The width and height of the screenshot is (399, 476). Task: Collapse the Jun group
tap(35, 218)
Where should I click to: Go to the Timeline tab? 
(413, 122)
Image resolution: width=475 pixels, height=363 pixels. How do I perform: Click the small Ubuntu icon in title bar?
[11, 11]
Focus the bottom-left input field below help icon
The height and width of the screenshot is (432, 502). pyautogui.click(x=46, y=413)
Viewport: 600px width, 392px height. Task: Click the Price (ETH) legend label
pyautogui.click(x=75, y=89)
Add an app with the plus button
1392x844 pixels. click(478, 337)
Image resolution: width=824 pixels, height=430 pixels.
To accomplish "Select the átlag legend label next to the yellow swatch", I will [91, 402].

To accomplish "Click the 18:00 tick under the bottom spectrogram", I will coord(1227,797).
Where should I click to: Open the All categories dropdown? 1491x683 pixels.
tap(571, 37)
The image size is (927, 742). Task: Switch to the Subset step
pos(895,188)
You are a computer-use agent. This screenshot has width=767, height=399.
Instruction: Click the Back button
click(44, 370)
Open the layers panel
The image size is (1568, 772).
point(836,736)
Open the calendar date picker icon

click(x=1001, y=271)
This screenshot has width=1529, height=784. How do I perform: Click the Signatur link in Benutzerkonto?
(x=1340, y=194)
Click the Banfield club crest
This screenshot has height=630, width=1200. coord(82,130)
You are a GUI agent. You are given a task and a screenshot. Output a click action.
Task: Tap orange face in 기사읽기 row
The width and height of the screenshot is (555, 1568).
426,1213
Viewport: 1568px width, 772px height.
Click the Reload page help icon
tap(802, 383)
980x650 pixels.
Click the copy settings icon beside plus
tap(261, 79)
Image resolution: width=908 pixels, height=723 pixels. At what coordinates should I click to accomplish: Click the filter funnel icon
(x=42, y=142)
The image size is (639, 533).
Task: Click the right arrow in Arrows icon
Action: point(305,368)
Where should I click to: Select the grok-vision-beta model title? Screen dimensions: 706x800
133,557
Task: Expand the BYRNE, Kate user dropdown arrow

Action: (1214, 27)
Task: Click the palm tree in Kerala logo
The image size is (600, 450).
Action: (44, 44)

#####

Print, exactly as written, each record in the listing above.

The width and height of the screenshot is (399, 476). Task: Collapse the Jun group
tap(35, 218)
Where should I click to: Go to the Timeline tab? 
(413, 122)
Image resolution: width=475 pixels, height=363 pixels. How do I perform: Click the small Ubuntu icon in title bar?
[11, 11]
Focus the bottom-left input field below help icon
The height and width of the screenshot is (432, 502). pyautogui.click(x=46, y=413)
Viewport: 600px width, 392px height. Task: Click the Price (ETH) legend label
pyautogui.click(x=75, y=89)
Add an app with the plus button
1392x844 pixels. click(478, 337)
Image resolution: width=824 pixels, height=430 pixels.
To accomplish "Select the átlag legend label next to the yellow swatch", I will [91, 402].

To accomplish "Click the 18:00 tick under the bottom spectrogram", I will coord(1227,797).
Where should I click to: Open the All categories dropdown? 1491x683 pixels.
tap(571, 37)
The image size is (927, 742). Task: Switch to the Subset step
pos(895,188)
You are a computer-use agent. This screenshot has width=767, height=399.
Instruction: Click the Back button
click(44, 370)
Open the layers panel
The image size is (1568, 772).
point(836,736)
Open the calendar date picker icon

click(x=1001, y=271)
This screenshot has width=1529, height=784. How do I perform: Click the Signatur link in Benutzerkonto?
(x=1340, y=194)
Click the Banfield club crest
This screenshot has height=630, width=1200. coord(82,130)
You are a GUI agent. You are given a task and a screenshot. Output a click action.
Task: Tap orange face in 기사읽기 row
The width and height of the screenshot is (555, 1568).
426,1213
Viewport: 1568px width, 772px height.
Click the Reload page help icon
tap(802, 383)
980x650 pixels.
Click the copy settings icon beside plus
tap(261, 79)
Image resolution: width=908 pixels, height=723 pixels. At what coordinates should I click to accomplish: Click the filter funnel icon
(x=42, y=142)
The image size is (639, 533).
Task: Click the right arrow in Arrows icon
Action: point(305,368)
Where should I click to: Select the grok-vision-beta model title? Screen dimensions: 706x800
133,557
Task: Expand the BYRNE, Kate user dropdown arrow

Action: (1214, 27)
Task: Click the palm tree in Kerala logo
The image size is (600, 450).
Action: (44, 44)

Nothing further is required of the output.